* WHAT YOU WILL DO
Please rewrite the listing below with every "dropdown" changed to "drop-down list" and nothing else altered. Leave the pictures out of your version.
┌──
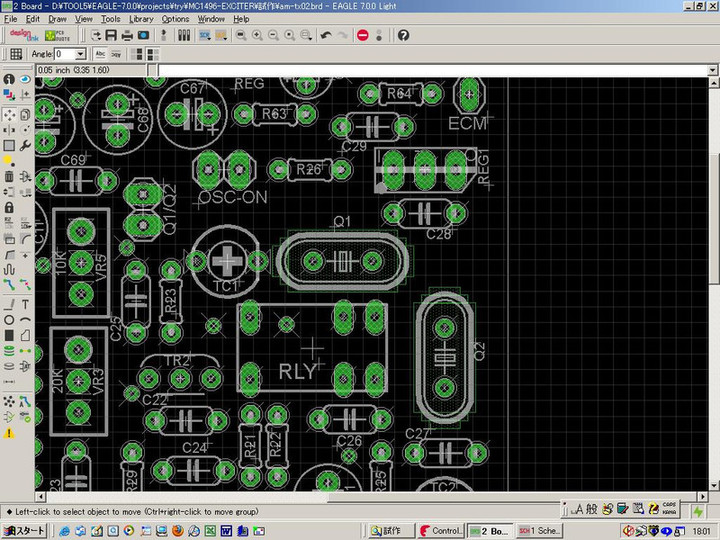Open the Library menu

[141, 19]
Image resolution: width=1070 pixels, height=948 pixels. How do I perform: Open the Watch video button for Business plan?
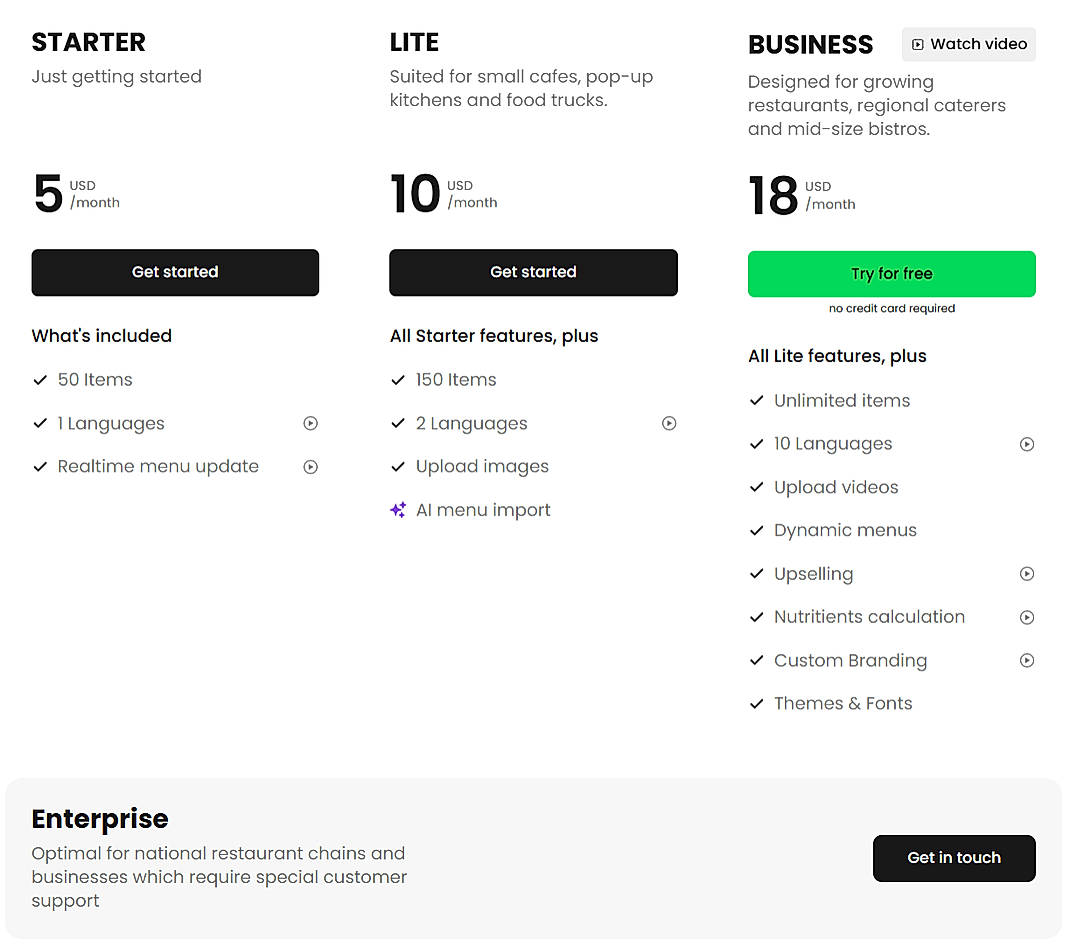967,44
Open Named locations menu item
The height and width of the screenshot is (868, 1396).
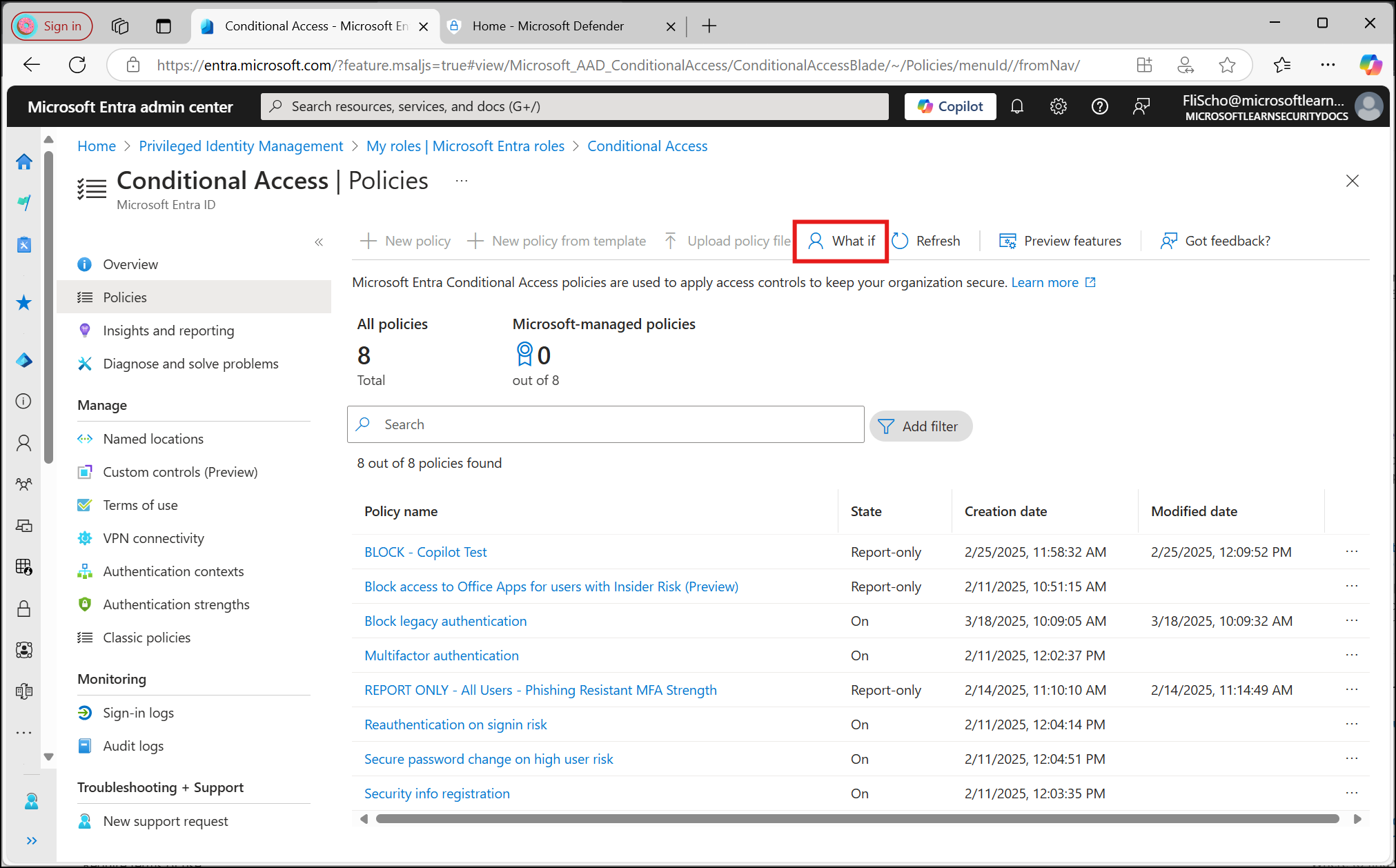pos(153,439)
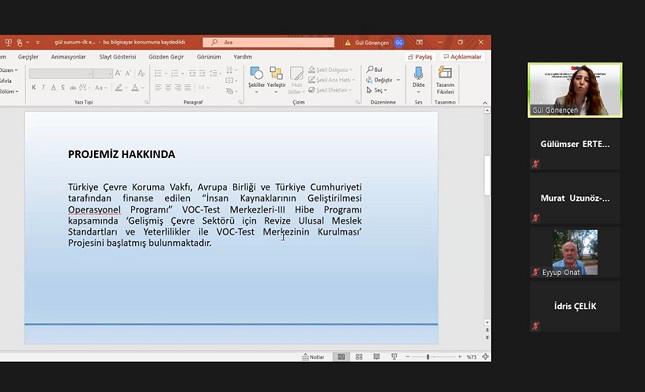The height and width of the screenshot is (392, 645).
Task: Start slideshow from status bar icon
Action: tap(394, 357)

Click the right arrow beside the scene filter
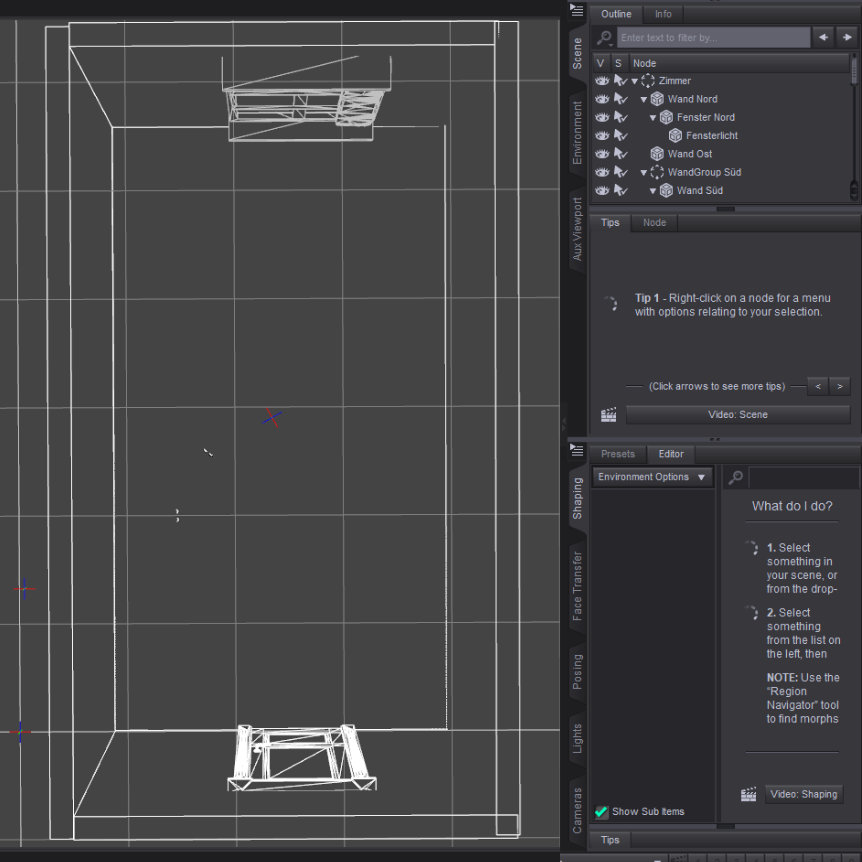click(847, 38)
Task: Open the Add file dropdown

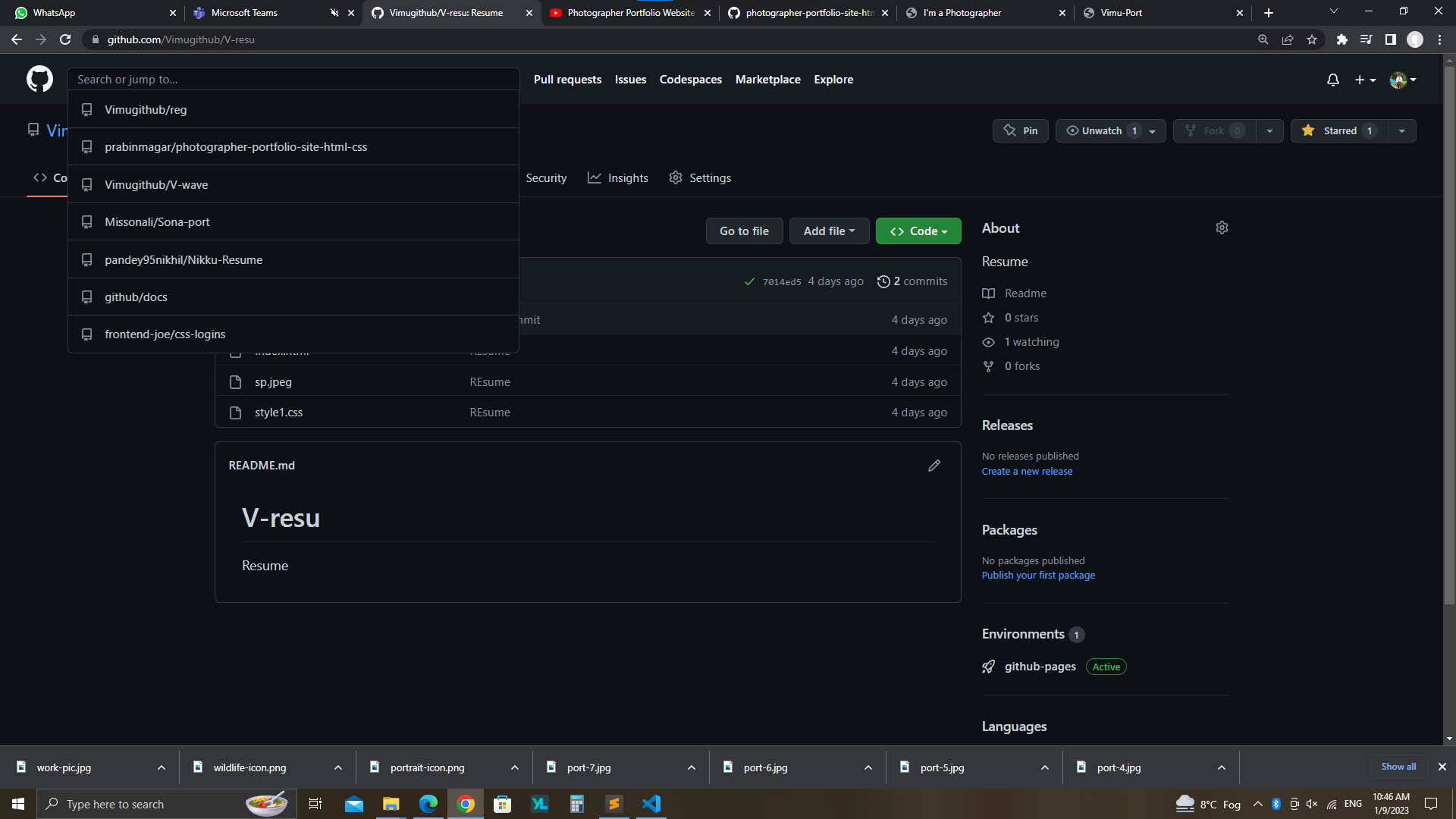Action: coord(829,231)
└──
* FULL OUTPUT
Open the Library menu

[141, 19]
Image resolution: width=1070 pixels, height=948 pixels. How do I perform: Open the Watch video button for Business plan?
967,44
Open Named locations menu item
The height and width of the screenshot is (868, 1396).
pos(153,439)
The height and width of the screenshot is (392, 645).
Task: Start slideshow from status bar icon
Action: tap(394, 357)

Click the right arrow beside the scene filter
click(847, 38)
Task: Open the Add file drop-down list

Action: coord(829,231)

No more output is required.